Солнце не заходило — катилось по кругу, точно не могло определиться с местом отдыха, где залечь, отдышаться. В комнате было светло. И сутки начинались у Щербакова с приходом Эсти. Хотелось сделать ей что-то приятное — услужить такой большой и могучей. И казалось чудным, что такой великанше ещё что-то требуется от него, щуплого заморыша.
В оправдание пытался важничать — рассказывал девушке всякую ерунду: про ленинградское метро, разводные мосты, картины в музеях. Видел её удивлённо поднятые брови, распахнутые доверчивые глаза, открытый от изумления рот. Слышал сладкий шёпот:
— Умницка моя, любушка…
Научился Вениамин кухарничать и дом в порядке держать. Изучил поварскую книгу — единственную хранящуюся в доме — и стал готовить деликатесы из рыбы и консервированных овощей. Прикатил железные бочки, соорудил коптильню. Собирал плавник для печки да костра. Вспомнил, как в армии старшина на мангале мясо готовил, — соорудил нечто подобное. Да так вкусно стало получаться, что вся бригада с промысла шла к нему на ужин. Сидели, спирт пили, первый заплыв вспоминали — подначивали.
А как уходили, Эстя точно с цепи срывалась — тащила Вениамина в постель, обнимала, руки целовала:
— Милёнок мий, не беднись на их!
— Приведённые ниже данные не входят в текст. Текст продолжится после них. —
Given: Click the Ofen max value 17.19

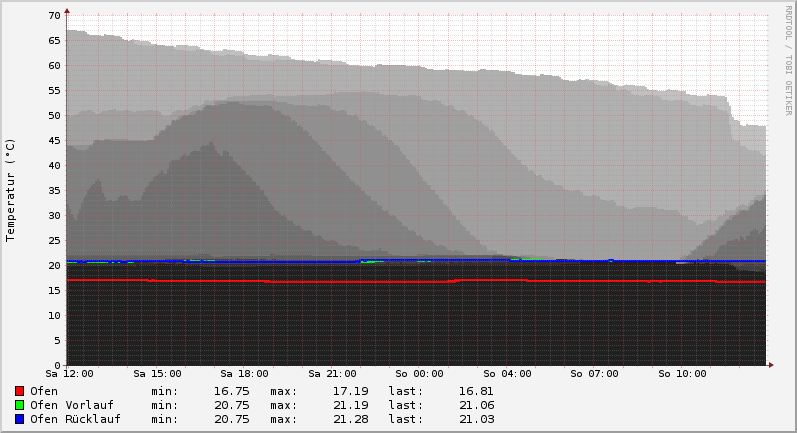Looking at the screenshot, I should pos(350,391).
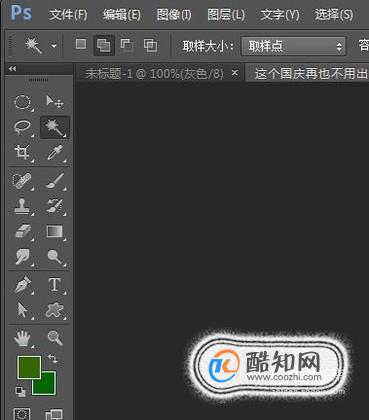Image resolution: width=369 pixels, height=420 pixels.
Task: Activate the Hand tool
Action: [x=23, y=337]
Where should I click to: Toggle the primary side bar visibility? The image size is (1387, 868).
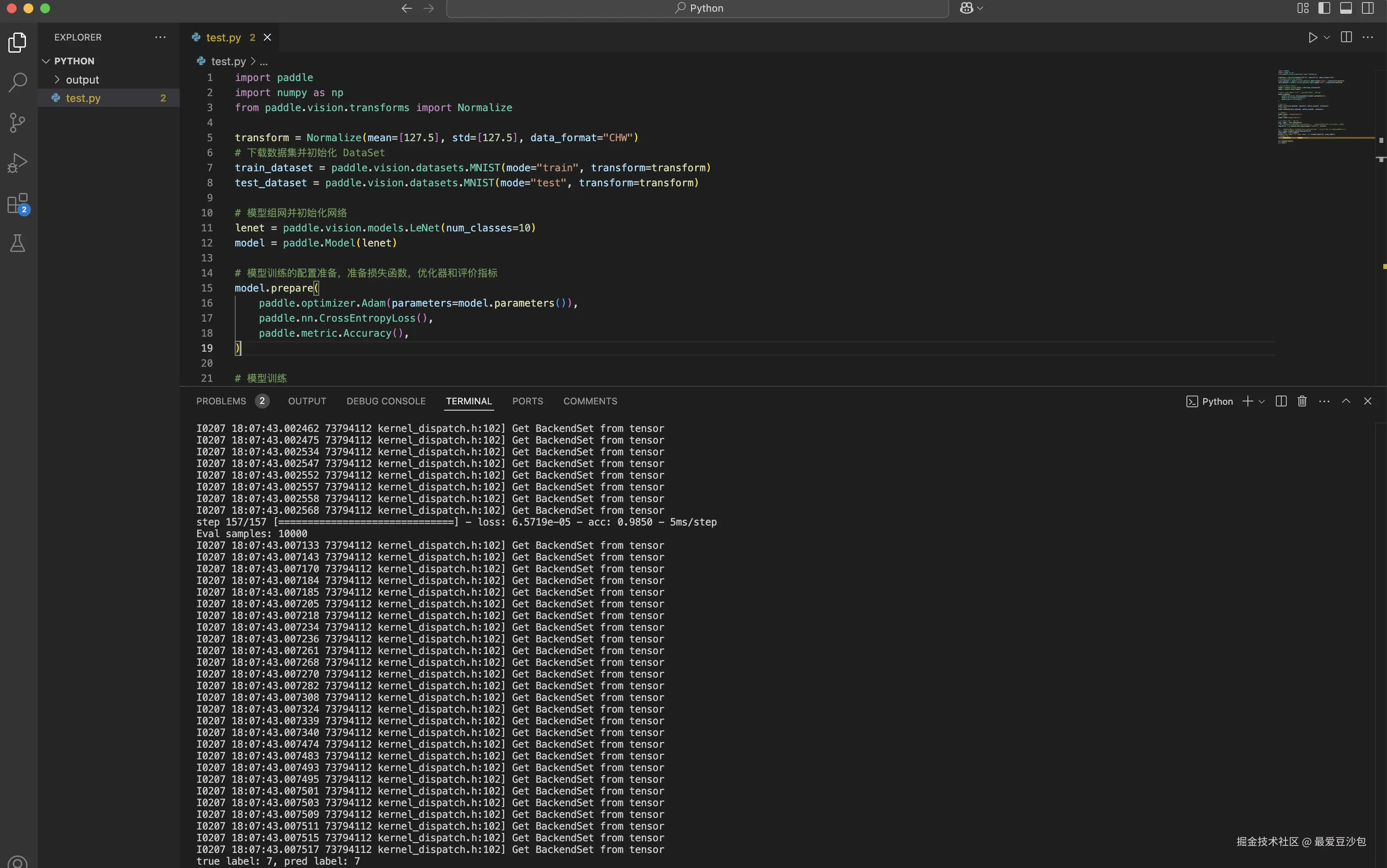tap(1324, 8)
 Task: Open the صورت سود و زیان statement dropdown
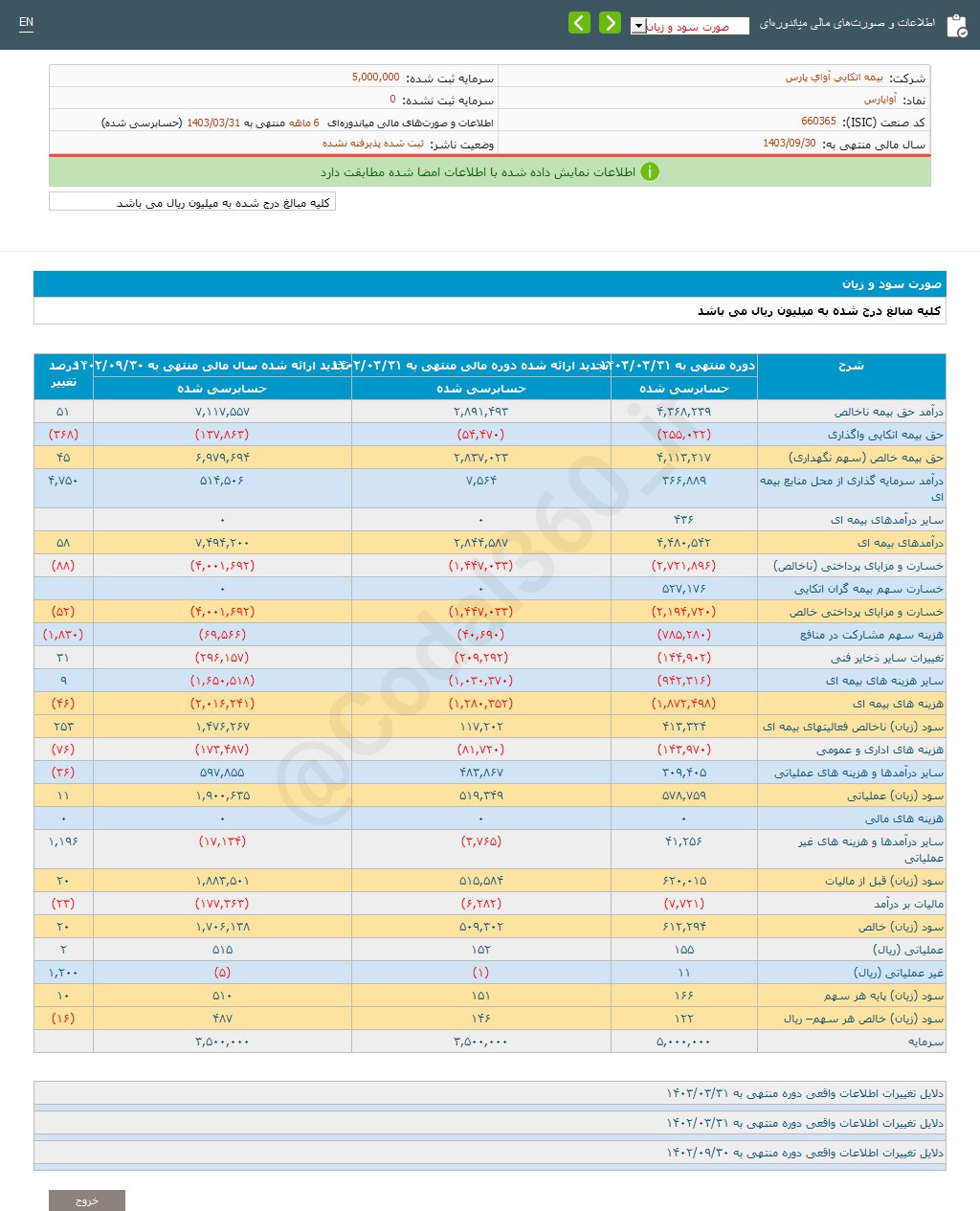tap(689, 26)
Не слухай, что я сыми балакаю! То ж сыми, а то с тобой, славний! Красной сорофан для тебе ряжусь, пусть вси обзавидкаются! И не нужо тобе это море треклято, дома сиди! Шо знаишь, моне рассказывай, а я тобе ласкать буду! На Покров распишемся! Свадебку справим! К матушке поедем за благословением! Ой, то не слухай, шо я мелю! Это я так, шоб тобя рядом чуять!
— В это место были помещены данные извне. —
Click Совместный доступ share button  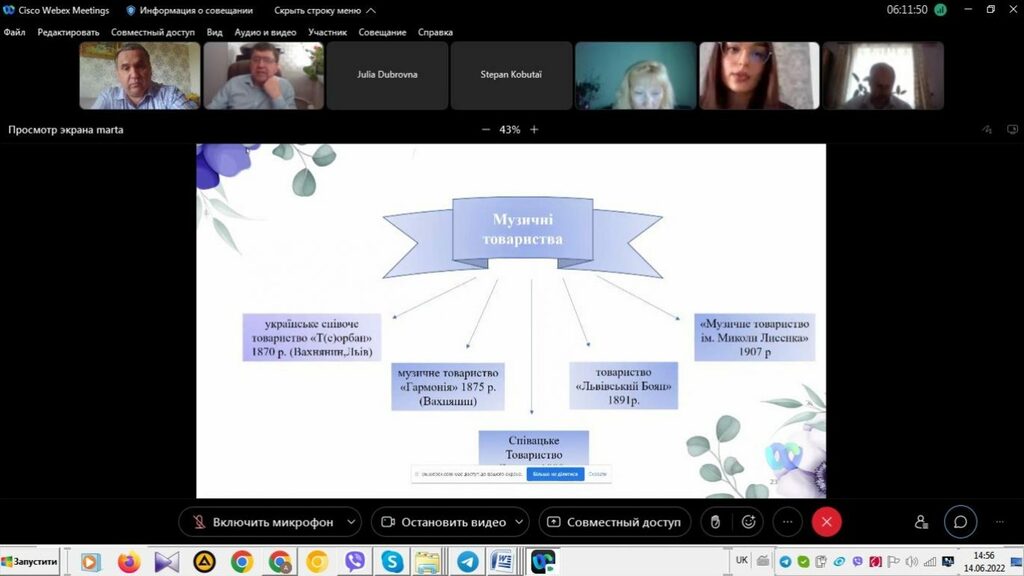pyautogui.click(x=613, y=522)
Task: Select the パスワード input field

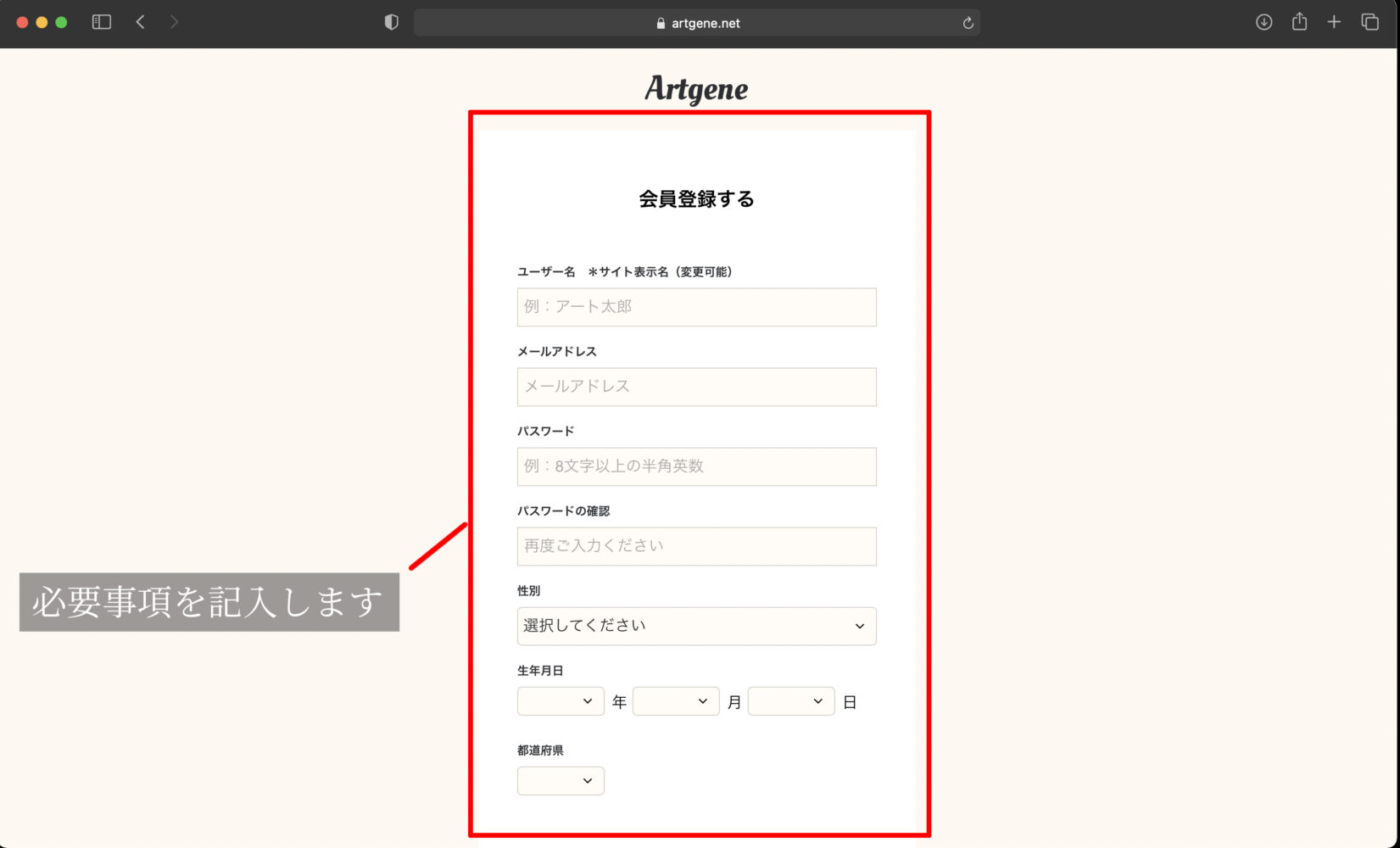Action: pos(696,466)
Но до осени не утерпела. В первых числах августа на праздник Поморской козули вышла Эстя в красном сарафане, вынесла поддон с пряниками, стала всех угощать.
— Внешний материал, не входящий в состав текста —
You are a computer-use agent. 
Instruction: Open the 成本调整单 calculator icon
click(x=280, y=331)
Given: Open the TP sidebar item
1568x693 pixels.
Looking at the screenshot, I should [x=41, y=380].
Народ из деревни подтянулся, стал веселиться:
— Девка в красном сорофане — пора сватов зосылать! — кричал бригадир.
Остальные поддакивали:
— Рюши-то кокие, от нечистой силы!
— Не теряйся, Щербоков, а то опоздаш!
— Вездеходом до Лопшиньги, там и зарегистрируетесь!
Так и случилось. Женился Щербаков на поморке. Регистрация была в здании администрации, а в соседней комнате — приёмная комиссия Архангельского морского рыбопромышленного техникума набирала абитуриентов.
Давно Эстя мечту согревала о том, чтобы технологом стать по рыбе. Насмотрелась, как приезжают к ним на закупку специалисты, все как один — в чёрных кожаных плащах, да всё норовят обмануть — категорию продукции занизить. Но понимала, что экзамены не осилить — учиться не любила. А у Щербакова льготы армейские, да ещё медаль — сдай на тройки, и пройдёшь! Уговорила.
В тот же день подал Вениамин документы на заочное отделение, и вернулись домой дожидаться вызова на экзамены.